Ondine put the phone back on its hook. I put the .32 back into the pocket of my coat and picked up the same decanter Ondine had used. I poured a shot into a tumbler.

She walked back over to the chaise to sit down. She looked tired. And no longer fortyish. “I didn’t think Dono would say yes to the robbery,” Ondine said. “It truly surprised me.”

“So why did you ask?”

“Six million in diamonds does not come along every day,” she said. “And Dono had told me to call him if I saw an opportunity. He’d wanted to set some money aside, he said.”

“For a rainy day.”

“A hoard,” Ondine said. “That was the word Dono used when he told me he’d decided to keep the diamonds instead of selling them.”

“Hoard?
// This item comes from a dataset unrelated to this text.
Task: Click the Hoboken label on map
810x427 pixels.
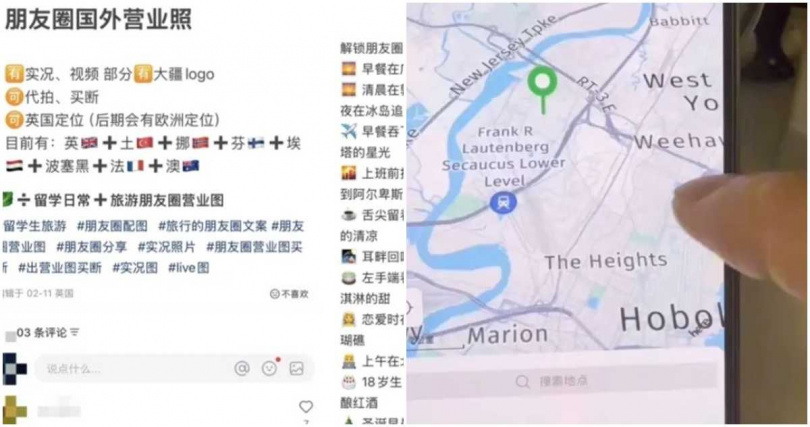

Like treasure?” The word struck a note, high and far off in my memory. I was sure I’d heard it before.

Ondine smiled softly. “Later generations will marvel at it, he
said. Your grandfather was exaggerating. I never understood half his humor.”

Because it hadn’t been a joke. The diamonds were for the future. Mine.

I downed the ounce of brandy in one swallow. It seared my throat and kept me from talking.

“You were right,” I finally said to Ondine. “Love leads to bad decisions.”

“Yes. Alec was a blind spot.” She hugged her silk robe around her, like there was a chill in the wide room. “But I would never have taken his side. Not against Dono.”

I looked out the glass door, at the terrace and the retreating storm clouds farther out over the sound.

“If I thought that you had, we’d be done talking by now,” I said. “I’d have dangled you over that railing out there until you told me where Alec was hiding. Then I’d have dropped you anyway, just for your part in Dono’s death.”

Ondine was an ice sculpture. I set the empty glass back on the sideboard.

“Just so you know it crossed my mind,” I said.